## Materials provided
----------------
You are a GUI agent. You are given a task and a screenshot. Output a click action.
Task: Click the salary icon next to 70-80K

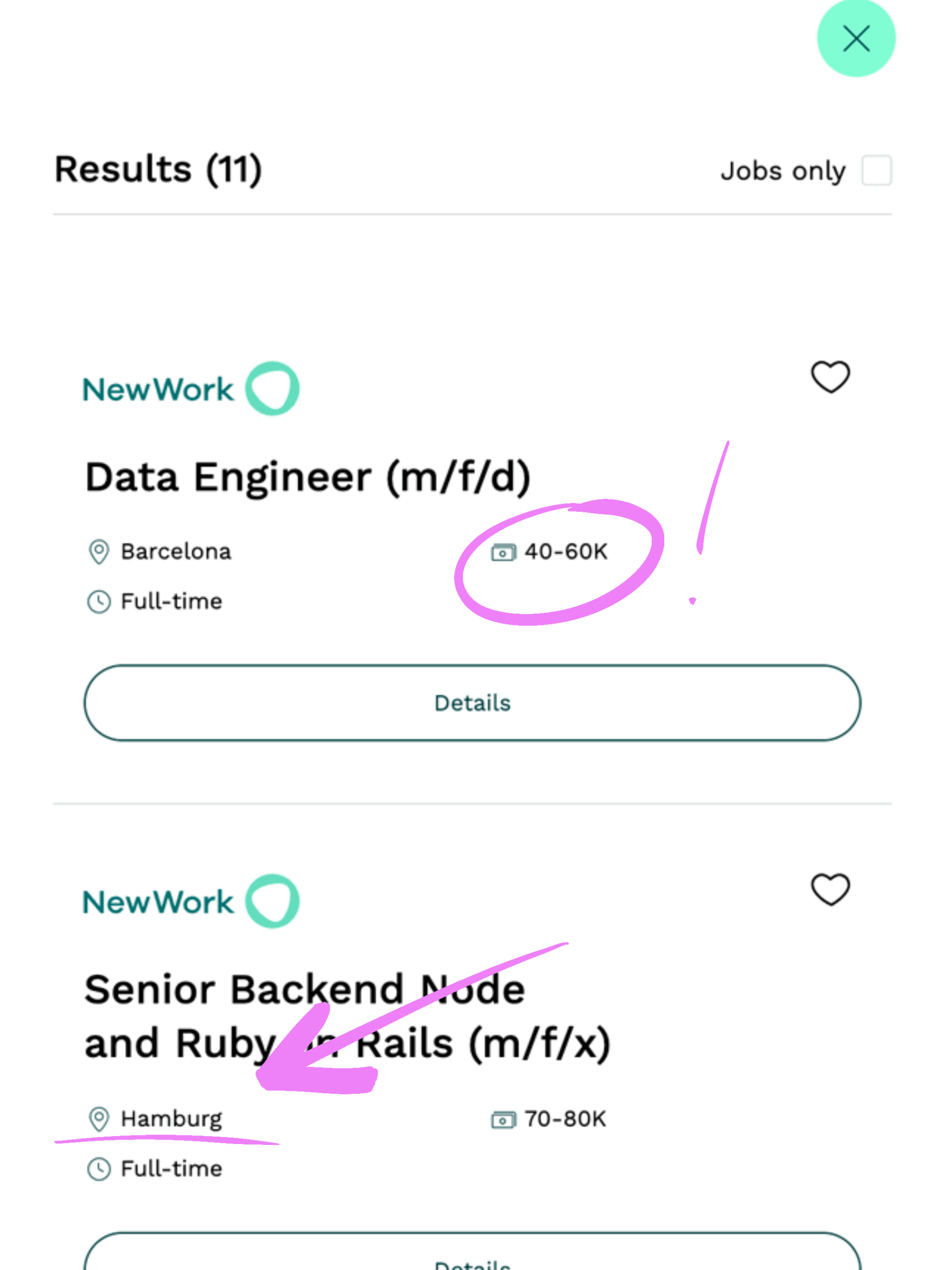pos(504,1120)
----------------
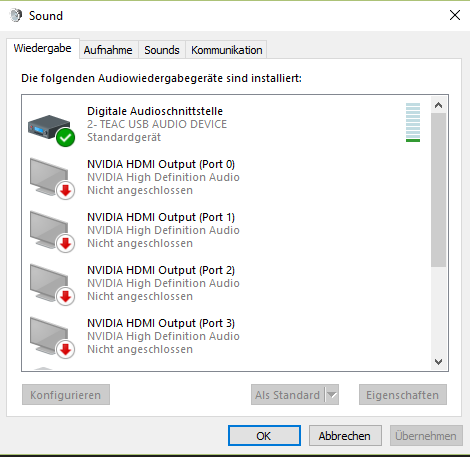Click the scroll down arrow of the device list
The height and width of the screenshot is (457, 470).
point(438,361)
----------------
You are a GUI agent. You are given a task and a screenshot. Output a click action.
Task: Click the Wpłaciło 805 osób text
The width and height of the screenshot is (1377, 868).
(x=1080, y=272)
----------------
## Required task
List the lines of the records above as a numbered list, from the line containing "Click the scroll" through the line containing "point(438,361)", inclusive. Leave out blank lines and the pictures.

## Result for this exercise
1. Click the scroll down arrow of the device list
2. The height and width of the screenshot is (457, 470).
3. point(438,361)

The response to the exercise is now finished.